University of Zimbabwe lecturer Eldred Masunungure, said the tiff between the two could have its roots in the Tsholotsho Declaration.

“Moyo is likely carving out his own political path outside Mnangagwa’s influence,” he said.

“It is inherent in power politics to have ad hoc alliances and we will continue to see these.

“It could also be that Moyo would not want to be associated with the man who almost killed his political career, and [Moyo]now has ambitions beyond being a Cabinet minister under the VP when and if he takes over.”

Mnangagwa was accused of failing to protect his supporters in the wake of the Zanu PF purge that followed the Tsholotsho Declaration.

Moyo was frozen out of Zanu PF until 2009 when he re-joined the ruling party.

The VP has maintained deafening silence in the face of questions about his ambitions to succeed Mugabe by the political scientist and a Zanu PF faction now known as G40.

“Mnangagwa could be bidding his time, he has been more reticent than his adversaries, probably waiting for the strategic time to strike with devastating effect as has become his hallmark,” Masunungure said.

“But Moyo will continue to throw spanners in the works with the hope of tripping Mnangagwa”.

The Zanu PF secretary for science and technology in May angered Mnangagwa’s allies when he dismissed the notion that the VP was Mugabe’s anointed successor in an interview with the BBC.

He has used Twitter to launch one salvo after another targeted at “successionists”, believed to be a faction aligned to the VP.

After Mnangagwa’s interview with the NewAfrican magazine where he claimed Smith told him Nkomo served white interests and that Zimbabweans would miss Mugabe when he’s gone, Moyo took full advantage.

“The innuendo that the late VP Nkomo was a sell-out like [Chief] Chirau is offensive and unacceptable,” Moyo tweeted then.

In the same interview Moyo also told Mnangagwa that it was too premature to say they would miss Mugabe when he is gone.

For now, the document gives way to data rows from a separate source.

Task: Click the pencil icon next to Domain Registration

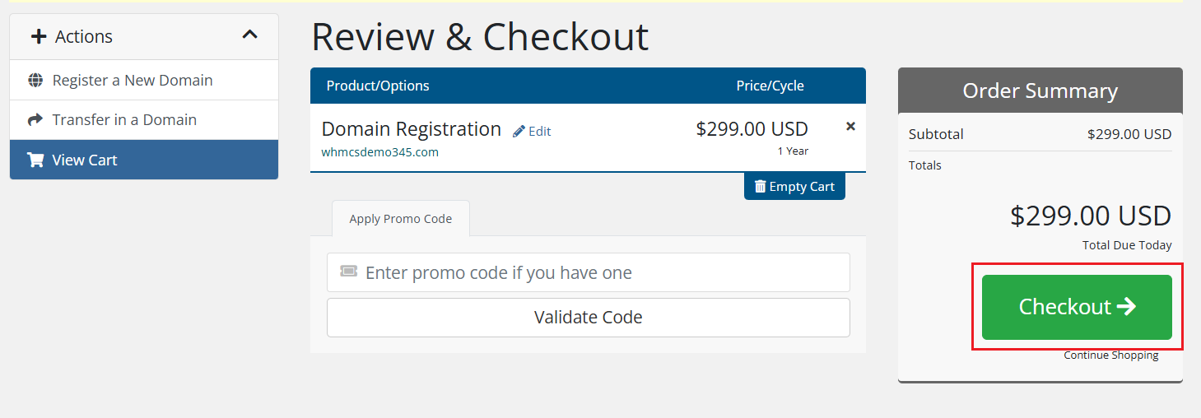Action: [x=519, y=132]
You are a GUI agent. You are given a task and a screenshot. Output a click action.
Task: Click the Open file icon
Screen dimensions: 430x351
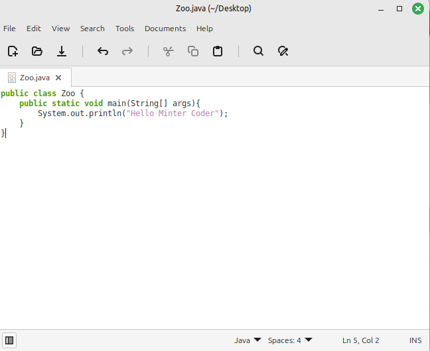37,51

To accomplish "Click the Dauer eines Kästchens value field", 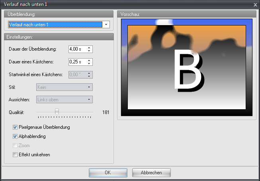I will [x=77, y=62].
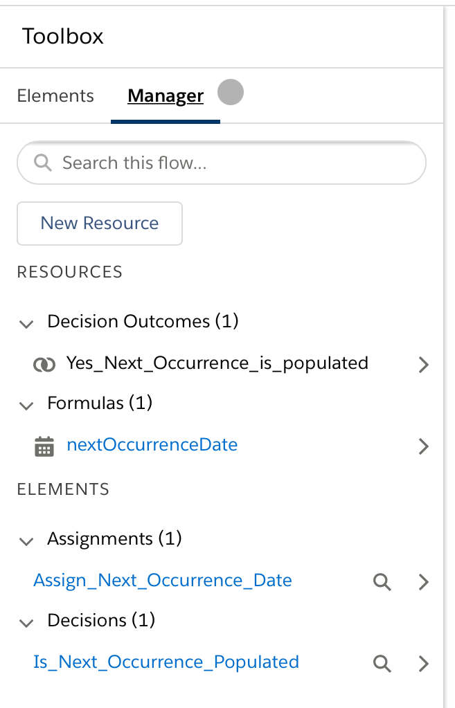Switch to the Elements tab
The height and width of the screenshot is (708, 455).
click(55, 96)
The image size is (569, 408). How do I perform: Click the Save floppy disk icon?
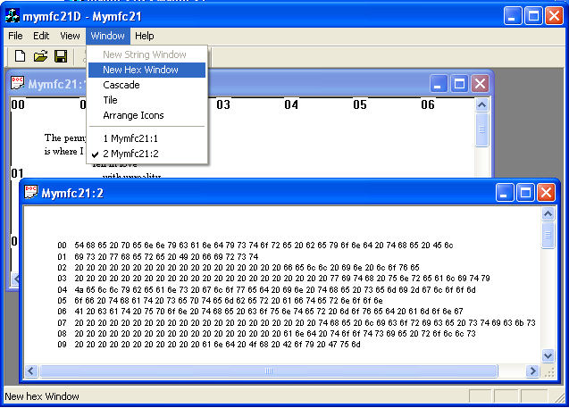click(61, 56)
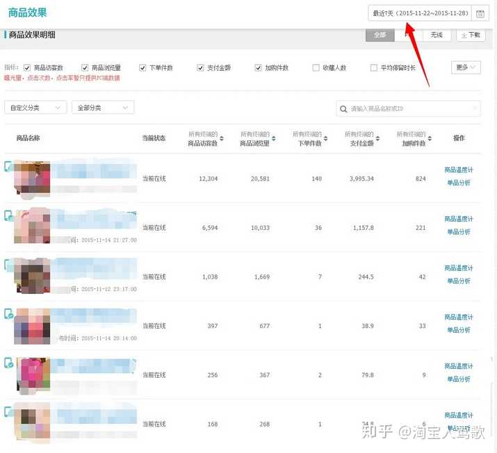Image resolution: width=497 pixels, height=453 pixels.
Task: Click the 下载 download button
Action: pyautogui.click(x=471, y=35)
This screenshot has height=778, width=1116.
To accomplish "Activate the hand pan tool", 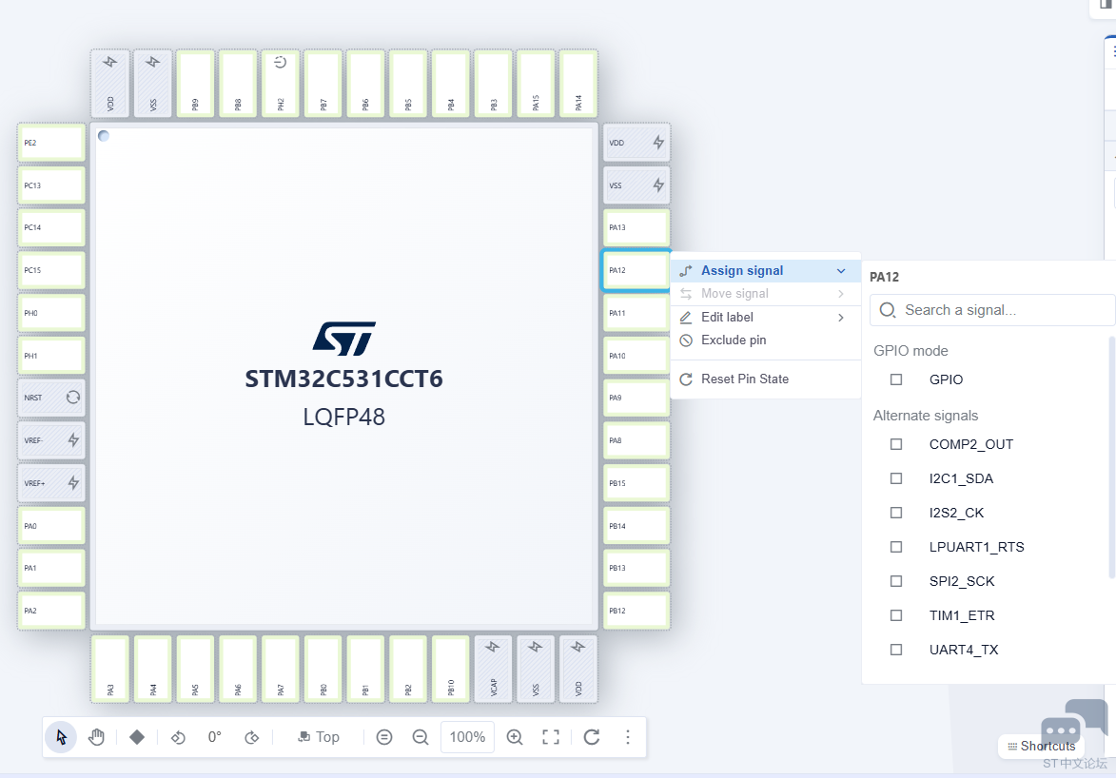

In his usual acerbic tongue, the minister blasted: “The inevitable is the truth of everyone and so there is no telling who is going to die before who!

“Of course death is certain, but how does anyone know who is going to die first and therefore who is going to miss who?” Wadyajena described Moyo as a “spiteful political crook, charlatan and low-life devil incarnate” in an attempt to halt the attacks against Mnangagwa.

“Your habit of twisting words to suit certain agendas is childish and obviously meant to sow seeds of dissent among Zimbabwean youths,” Wadyajena tweeted recently.

Moyo retorted: “I would at any given time welcome being called childish than a murderer.”

Some believed this was in reference to Mnangagwa’s alleged role in the Gukurahundi massacres in the early 80s that claimed the lives of more than 20 000 people in the Midlands and Matabeleland provinces.

Moyo claims that his father was killed during Gukurahundi.